The black consumer market has since grown exponentially and is currently worth almost $1 trillion to Madison Avenue’s corporate clients, according to Target Market News. Yet, Madison Avenue continues to denigrate the importance of African Americans and their consumer dollars. Madison Avenue agencies are still “afraid of the dark.”

This prejudice, this remnant of Jim Crow, not only discriminates against black employees, executives and vendors, but also is propagated on the greater American society. It is manifest in the paucity of black leads on network TV, and in the disproportionately low use of black models in television commercials and magazine ads. It is reflected in the rate and revenue disparity Madison Avenue forces on black radio stations as documented by the Federal Communications Commission. In fact, Madison Avenue has created and perpetuated a “separate and unequal” marketing paradigm. It is evident in its advertising, workforce, executive ranks and allocation of client ad dollars.

As reported by Nielsen, black-targeted media received some $2.3 billion in 2008. This figure represented 1 percent of measured ad spending. The figures for Q1 2009 reveal the same “niggardly” level of spending being allocated to black-targeted media. Of the $1.3 billion spent by the federal government via Madison Avenue prime contractors in 2006-07, only $6.1 million found its way into black media vehicles, according to Nielsen.

When confronted with these figures, Madison Avenue agencies attempt to rationalize their policies with media gibberish about “impressions delivered” and meeting arbitrarily concocted media criteria.
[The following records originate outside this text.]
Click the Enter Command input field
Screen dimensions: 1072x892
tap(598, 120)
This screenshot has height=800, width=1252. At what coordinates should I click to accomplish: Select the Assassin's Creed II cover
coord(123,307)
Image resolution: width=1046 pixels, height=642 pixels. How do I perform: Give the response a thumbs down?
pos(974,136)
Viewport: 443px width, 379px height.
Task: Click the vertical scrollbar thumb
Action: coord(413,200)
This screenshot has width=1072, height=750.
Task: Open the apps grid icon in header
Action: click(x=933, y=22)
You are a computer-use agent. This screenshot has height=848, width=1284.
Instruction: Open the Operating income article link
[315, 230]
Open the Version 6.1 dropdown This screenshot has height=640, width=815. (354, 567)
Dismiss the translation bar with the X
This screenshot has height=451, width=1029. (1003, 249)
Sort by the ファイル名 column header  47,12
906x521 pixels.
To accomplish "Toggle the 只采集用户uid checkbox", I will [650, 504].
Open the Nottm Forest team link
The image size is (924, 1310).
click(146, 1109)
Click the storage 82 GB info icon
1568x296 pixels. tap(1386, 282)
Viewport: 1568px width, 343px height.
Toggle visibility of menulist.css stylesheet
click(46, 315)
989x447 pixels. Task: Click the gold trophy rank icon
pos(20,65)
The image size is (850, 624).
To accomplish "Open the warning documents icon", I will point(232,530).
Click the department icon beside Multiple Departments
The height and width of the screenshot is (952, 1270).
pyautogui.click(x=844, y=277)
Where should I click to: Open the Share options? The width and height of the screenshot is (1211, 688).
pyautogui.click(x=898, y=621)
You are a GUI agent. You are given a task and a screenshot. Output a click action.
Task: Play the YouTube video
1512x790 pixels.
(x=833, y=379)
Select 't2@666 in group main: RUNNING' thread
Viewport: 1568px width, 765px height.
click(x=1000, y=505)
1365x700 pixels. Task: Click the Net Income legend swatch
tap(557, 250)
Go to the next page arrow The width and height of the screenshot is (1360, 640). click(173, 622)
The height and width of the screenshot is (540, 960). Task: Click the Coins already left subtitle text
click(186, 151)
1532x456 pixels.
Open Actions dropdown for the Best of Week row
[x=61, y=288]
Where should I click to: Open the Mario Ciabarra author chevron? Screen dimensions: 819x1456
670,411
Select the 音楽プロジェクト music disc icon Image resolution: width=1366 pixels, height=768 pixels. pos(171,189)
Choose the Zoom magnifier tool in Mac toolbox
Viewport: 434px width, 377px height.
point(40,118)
What is being done is the same as when blacks were declared three-fifths of a person in the Constitution. Despite Jim Crow having been declared illegal more than 40 years ago, Madison Avenue continues to enforce a condition of marketing “peonage” on black Americans and the media that serve them.

Let us not forget that one of the differences between totalitarianism and democracy is the extent to which a free media system is supported by paid advertising. Also, let us consider the historical context since Cole uttered his scathing remark. Changes include the U.S. Voting Rights Act being passed, black rule in South Africa, black CEOs running U.S. corporations, black creative expression setting the tone of America’s pop culture, and the U.S.’s first African-American president. Yet Madison Avenue refuses to lift the “cotton curtain” of discrimination.

We have had 40 years of pious pronouncements by the leaders of the industry, 40 years of investigations, reports and obfuscation, 40 years of denying the significance of the black consumer market. It is time to return the favor. It is time to make the CEOs of the holding companies pay a price with their own money, to affect their compensation packages and their company’s stock price.

Thus my appeal to Thompson. As the youngsters say, it’s all about the Benjamins.